Gallagher: I would say 70% of my time is Instagram, 5% of my time is Twitter, and then 25% of my time is TikToks that my friends have sent me. [laughs] I don't have a TikTok, but TikTok someone sends me.

Gardner: Awesome. Thank you for sharing that, Maria, and I guess I should share mine back. Mine would be something like 95% Twitter and 5% anything that somebody sends me a link to that I wandered into by mistake. [laughs] Even though, as companies like Facebook have been great stocks versus some Rule Breakers, I've never been on Facebook, etc. Now, before Emily guesses higher or lower, which will be in a minute, she should tell us hers as well, because we're all sharing. But let's get now more to the point. Maria, you have brought Pinterest to Motley Fool Rule Breakers. It's been an outstanding performer. Pinterest. We picked on January 23rd of this year, not last year or five years ago, of this year at $22.61, recently, just short of $70, the stock has more than tripled in just 11 months. Hey, Maria, thank you. Awesome call.

Gallagher: Thank you.

Gardner: You're welcome. But wait, I thought I was trying to thank you. [laughs] But more to the point, Pinterest wasn't on your list. I was expecting to see it, a little tiny slice of the pie. No?

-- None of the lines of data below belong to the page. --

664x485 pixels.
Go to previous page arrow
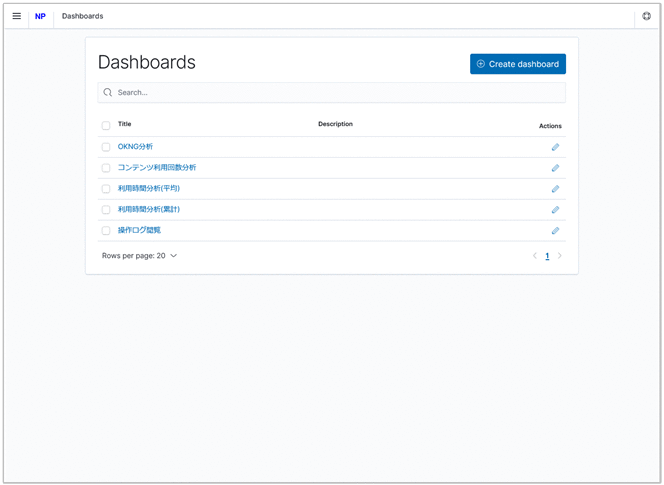point(535,256)
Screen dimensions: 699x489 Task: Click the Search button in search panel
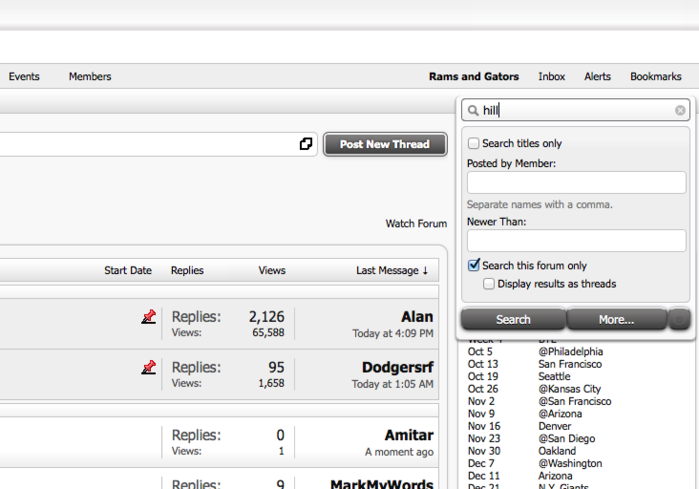point(513,320)

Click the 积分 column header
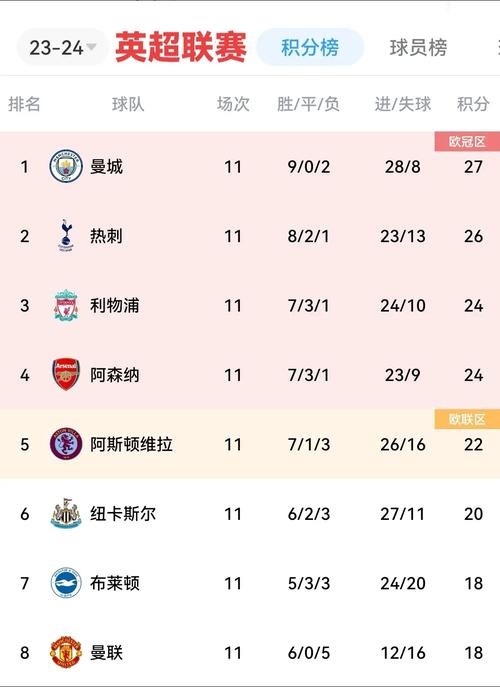pos(473,104)
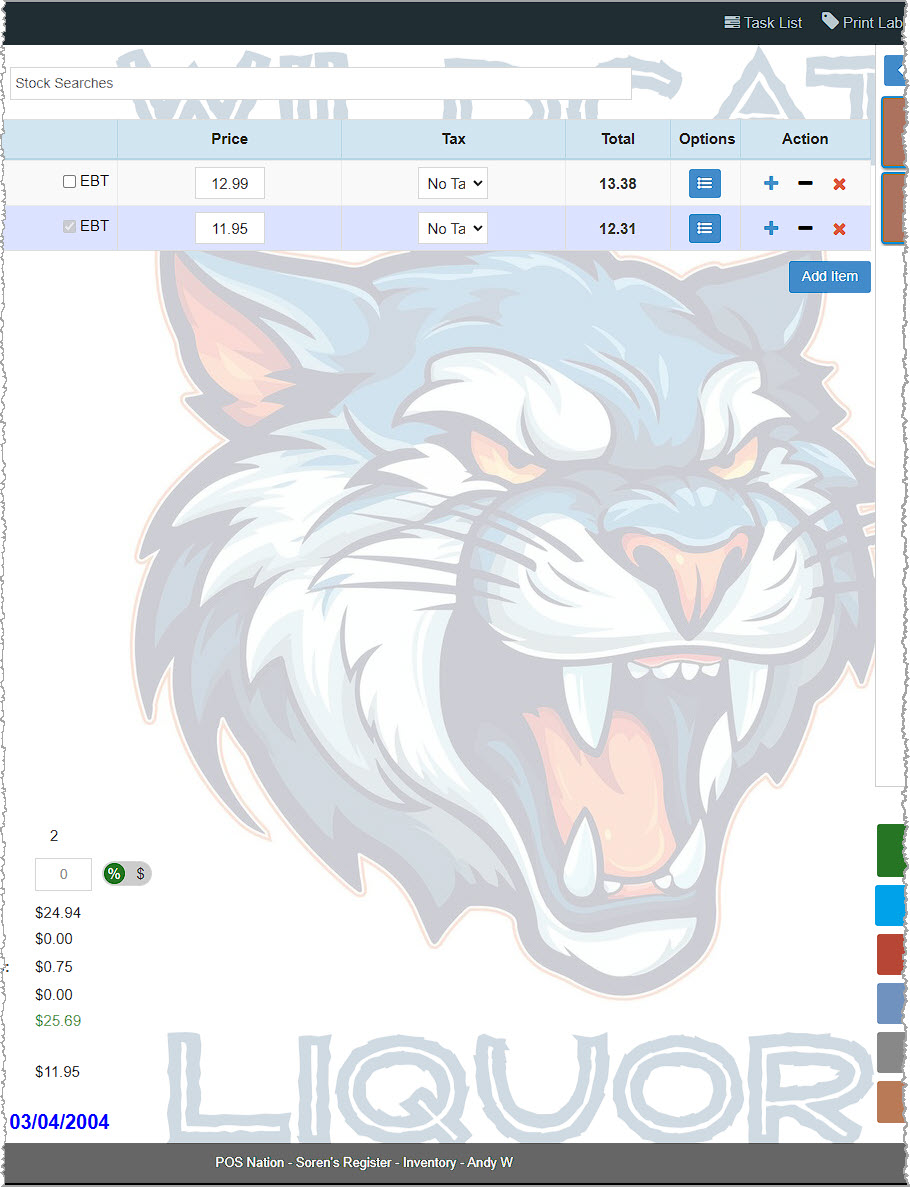Open options menu for the $12.31 line item

[x=704, y=228]
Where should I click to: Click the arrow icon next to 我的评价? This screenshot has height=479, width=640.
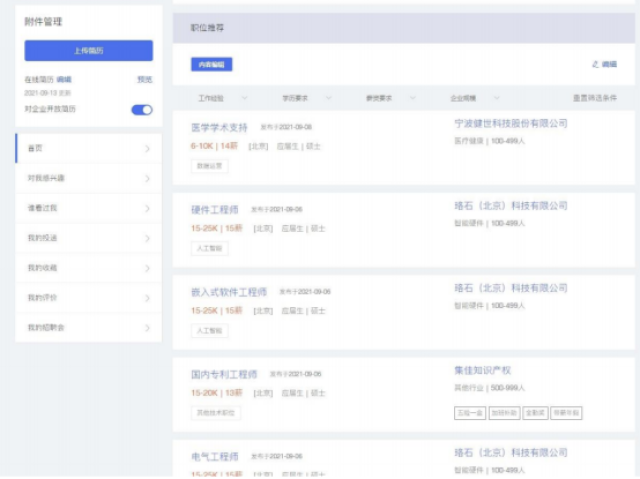pos(147,298)
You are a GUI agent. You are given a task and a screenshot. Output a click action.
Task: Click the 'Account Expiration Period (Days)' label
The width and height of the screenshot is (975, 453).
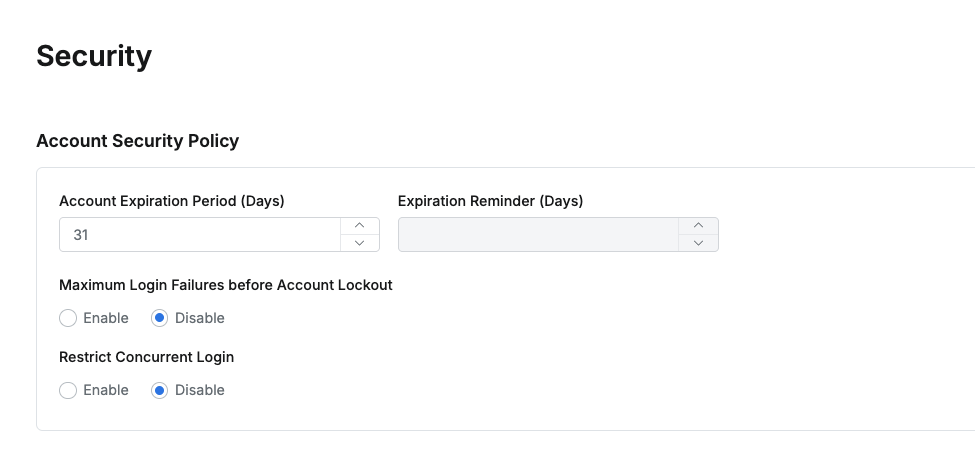pyautogui.click(x=172, y=201)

Gallagher: I actually find Pinterest overwhelming. [laughs] But I like it as a stock and I know a lot of people who are obsessed with it. I just think sometimes I get slightly overwhelmed by all of the options given to me.

Gardner: I understand. It's interesting, because social media has taken quite a hit. You have The Social Dilemma, which I have not yet seen, I think I will at some point, a Netflix documentary talking about how social media really can damage us psychologically, may not be the best thing for society. Certainly fake news, other things, Facebook is fighting for its reputation at different points. It seems like Pinterest has managed largely to avoid this. Is this your impression as well, Maria? People just seem to love their Pinterest.

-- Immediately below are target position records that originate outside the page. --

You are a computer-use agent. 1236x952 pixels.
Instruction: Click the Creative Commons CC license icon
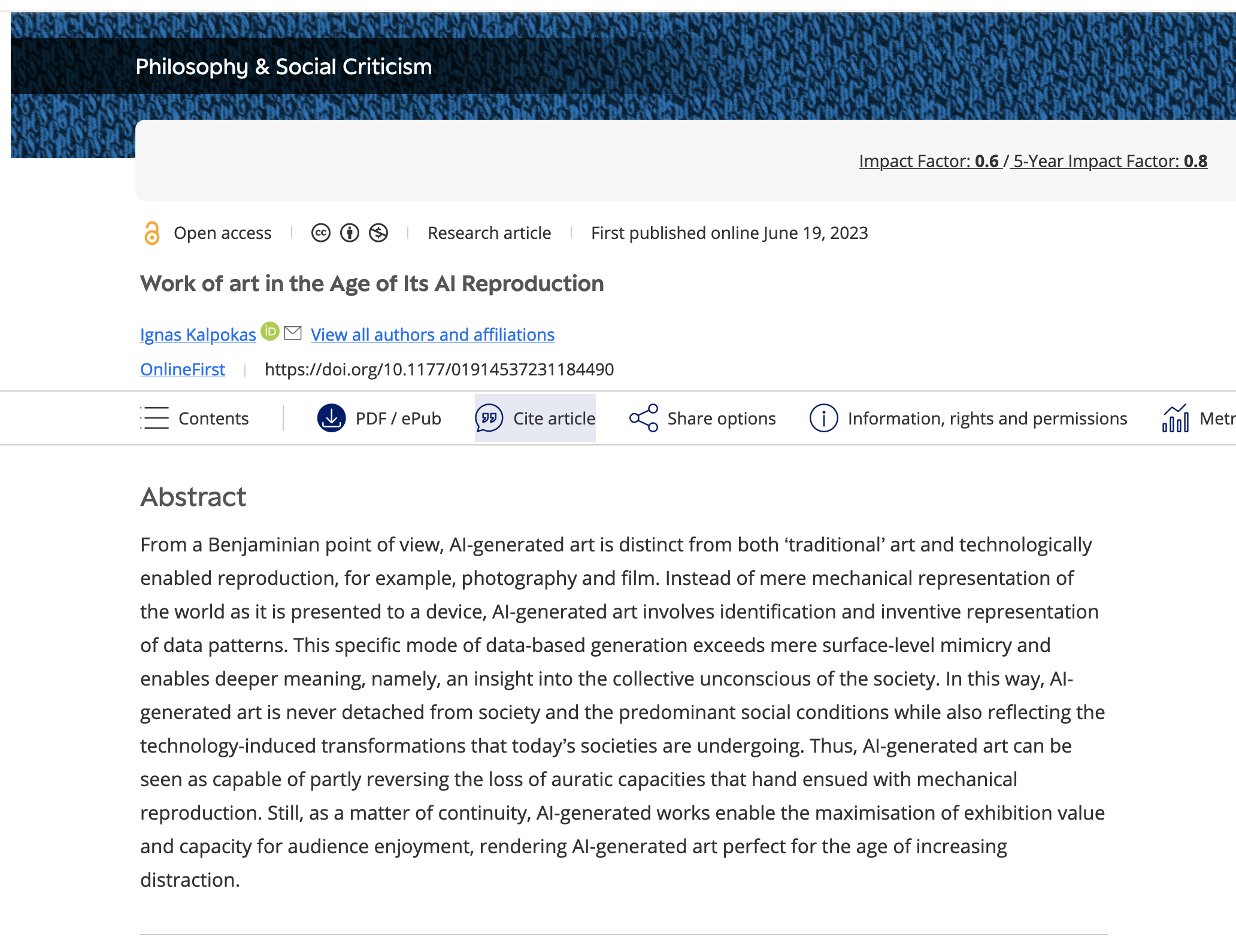[x=321, y=233]
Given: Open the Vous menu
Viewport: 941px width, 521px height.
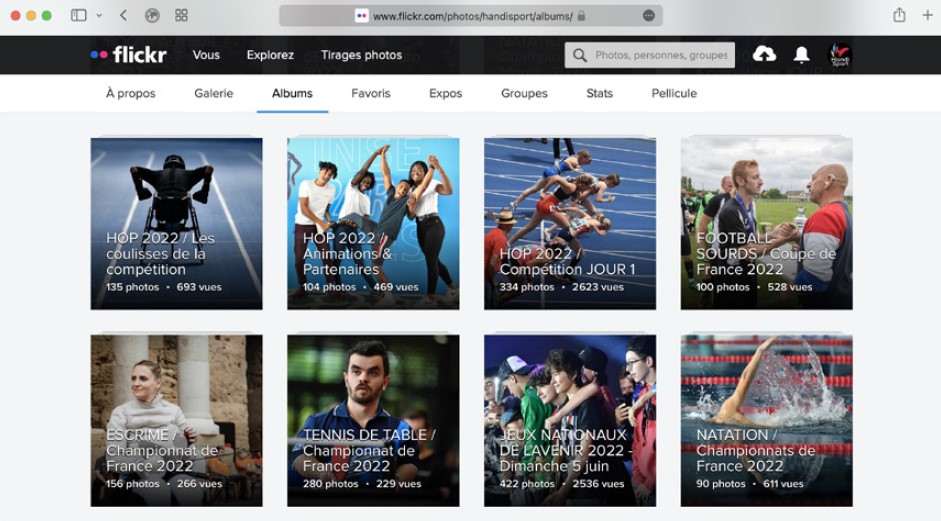Looking at the screenshot, I should tap(206, 55).
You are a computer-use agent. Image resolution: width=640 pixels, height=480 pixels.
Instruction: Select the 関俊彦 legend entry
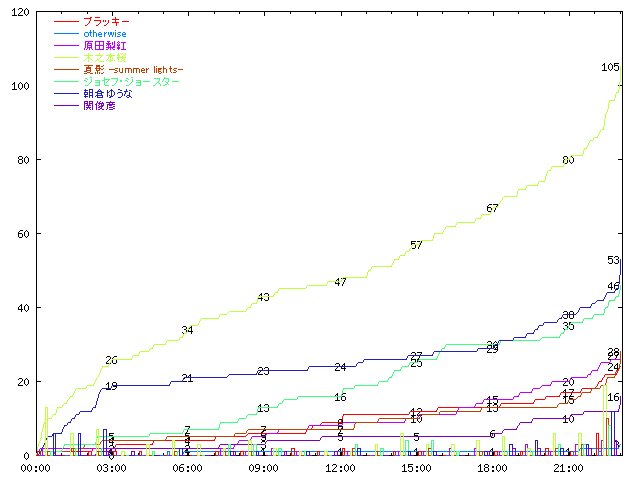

Gallagher: Yeah. Pinterest is this really interesting company where the philosophy is you go to get inspired, and so a lot of times, when you look at the other social medias, a lot of it is comparing yourself to others, whereas Pinterest selectively social, so it's curated for yourself and then you can share with what people you are close to, and it's much less. I'm going to be, it's much less aspirational, more or less, more so inspirational.

Gardner: Very well put. It sure has inspired a lot of Fools because not only did Maria bring this to Rule Breakers in January, but we then rerecommended it recently again in Rule Breakers, and a number of other Motley Fool services have picked up and recommended Pinterest as well. A lot of our listeners, I think, at the same time, they're about to get higher or lower, also, are loving the stock. Thank you, Maria. Maria Gallagher, your best guess at the market cap of Pinterest, ticker symbol PINS?

Gallagher: $43.6 billion.

Gardner: That is an awfully good guess, and it's almost like you were expecting that one coming in. I won't say though, and in the end, it simply comes down to whether Emily Flippen, and all of our players at home think it's higher or lower as of my recording of this market cap just a few hours ago. Emily, $43.6 billion, I heard from Maria; higher or lower?

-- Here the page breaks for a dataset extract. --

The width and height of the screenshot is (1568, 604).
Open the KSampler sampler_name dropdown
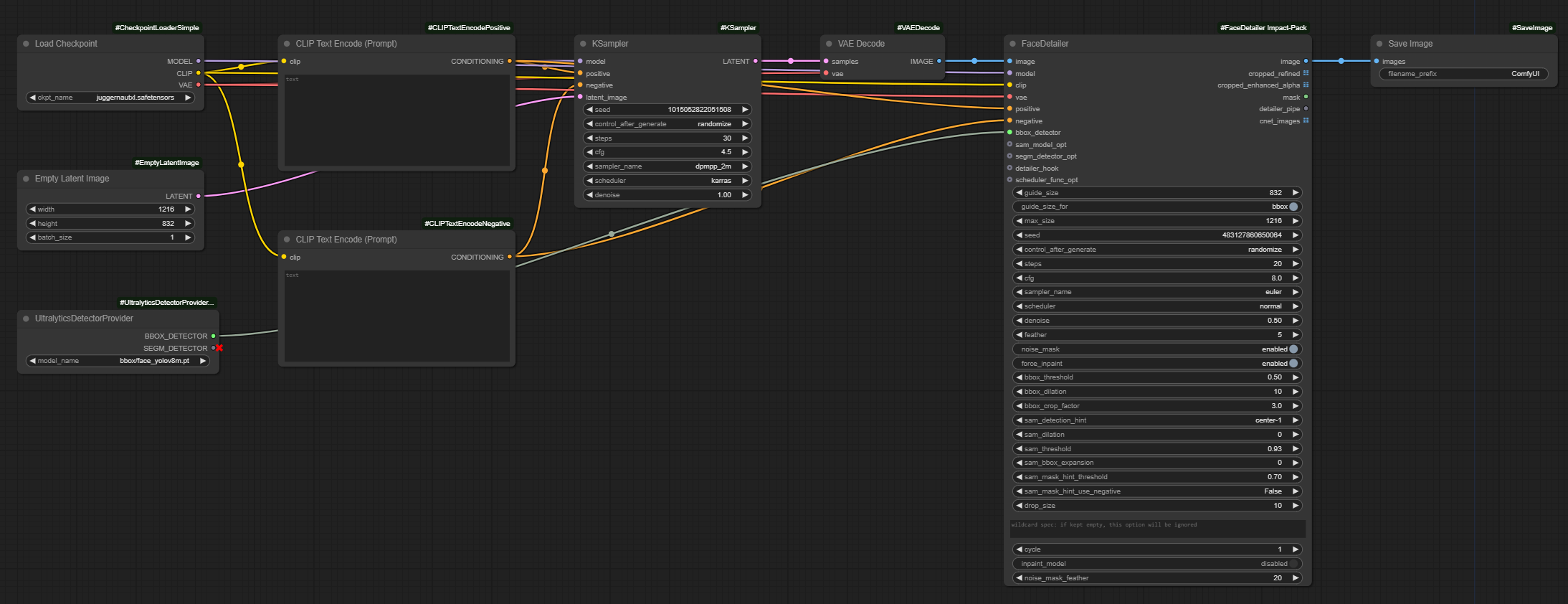(x=667, y=166)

Flippen: Let's draw out this suspense a little bit. Let me talk about my social media usage [laughs] because I am also alongside Maria. I don't use Pinterest, I don't use Instagram, I use Facebook only to post photos, so my mom and my grandma can see it. I tweet only when I'm tweeted at, because people get upset at me for not tweeting more. [laughs] I'm impossibly in the worst position to answer this question, but I know Maria is virtually right on the money, because this was on the list of companies that I might have handed over at the beginning of the week. Having to make a decision higher or lower on a market cap that I think is incredibly close, not knowing how Pinterest stock has moved today, the 16th, I'm going to guess 50-50, it's nominally lower.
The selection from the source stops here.